Extract fasta files from basecalled reads and demultiplex reads based on barcoding:
  1. Load Poretools with ml nanopolish/0.7.1-foss-2016b (Uses Python 2).
  2. Change working directory to <BASECALLED_READS_DIRECTORY>/workspace/demux/.
  3. Submit job as sbatch --time=96:00:00 --mem=32000 --mail-type=END,FAIL --mail-user=<EMAIL_ADDRESS> --wrap="$EBROOTNANOPOLISH/nanopolish extract -b albacore -t template -o nanopolish_full.fasta ../".
  4. Load Porechop with module load Python/3.5.2-foss-2016b-fh1 (uses Python 3).
  5. Submit job as sbatch --time=24:00:00 --mem=20000 --mail-type=END,FAIL --mail-user=<EMAIL_ADDRESS> --wrap="porechop -i <FILENAME.fasta> -b . --barcode_threshold 75 --threads 16 --check_reads 100000".
  6. Once job completes, run gunzip NB* from within the directory to unzip the files in preparation for consensus genome generation.

Porechop will write out a fasta file for each barcode in the demux/ directory (for example, demux/NB01.fasta). If you had a large library, and you split basecalled reads into subdirectories of 500,000 files each, and submitted a Porechop job for each subdirectory, then you'll have multiple fastas with the demultiplexed reads.
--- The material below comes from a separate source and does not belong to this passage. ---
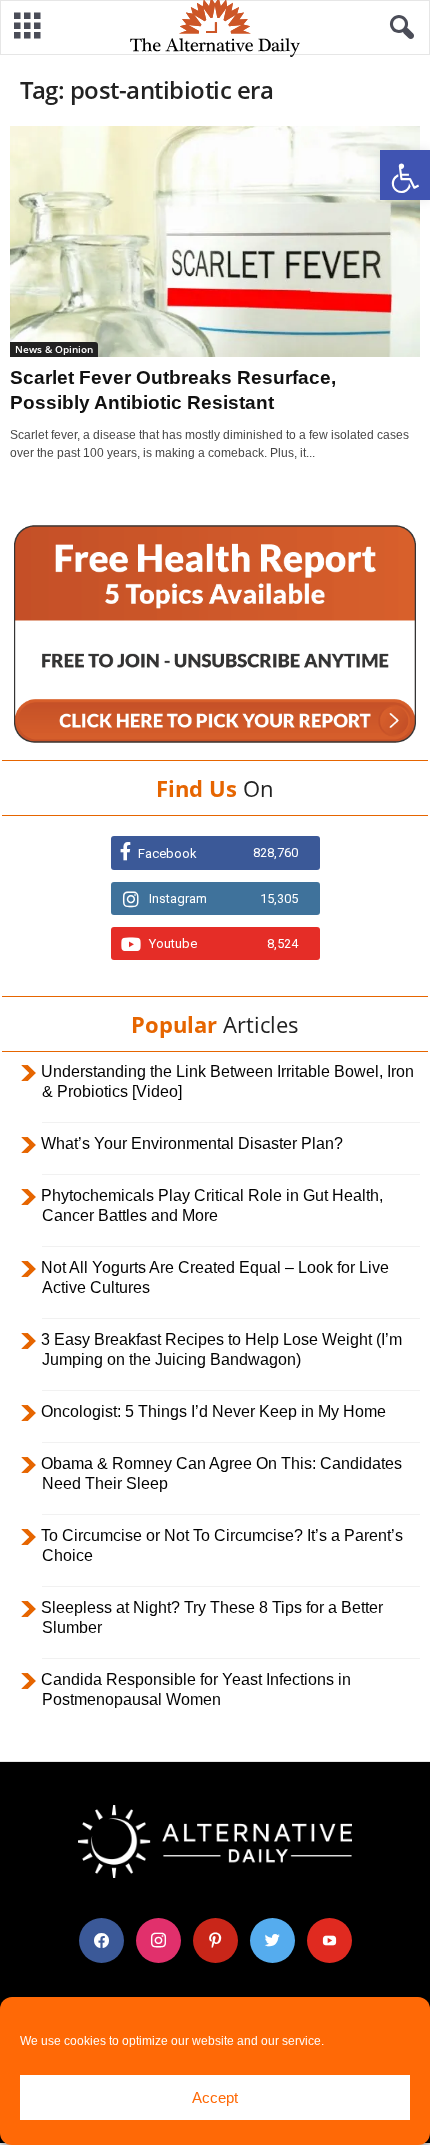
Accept (215, 2097)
In such cases, use cat_demux_fastas.py to consolidate all of the reads into a single fasta for each barcode.

Generating consensus sequences:
  1. Change working directory to /fh/fast/bedford_t/zika-seq/
  2. Load all of the following modules (ml is a default Rhino alias for module load):
  3. ml R/3.4.0-foss-2016b-fh1
  4. ml Python/3.6.1-foss-2016b-fh1
  5. ml BWA/0.7.15-foss-2016b
  6. ml SAMtools/1.3.1-foss-2016b
  7. ml nanopolish/0.7.1-foss-2016b
  8. Submit the job as sbatch --time=48:00:00 --mem=30000 --mail-type=END,FAIL --mail-user=<EMAIL_ADDRESS> --wrap="python pipeline/scripts/pipeline.py --samples <SAMPLES_TO_RUN> --dimension <DIMENSION>".

The pipeline.py script does all the heavy lifting in terms of alignment to a reference, calling variants, and writing consensus genomes. Details are in a separate README. Note that output is written to the build/ directory.

Description of directories within pipeline:

demux/

Contains scripts and files relating to the demultiplexing of basecalled reads.

basecall/

Contains scripts used to prepare libraries for basecalling. This directory is a work in progress, it will be made more user friendly soon.

scripts/

Contains the majority of the scripts necessary to make consensus genomes from basecalled, demultiplexed reads, as well as for the generation of summary statistics and figures.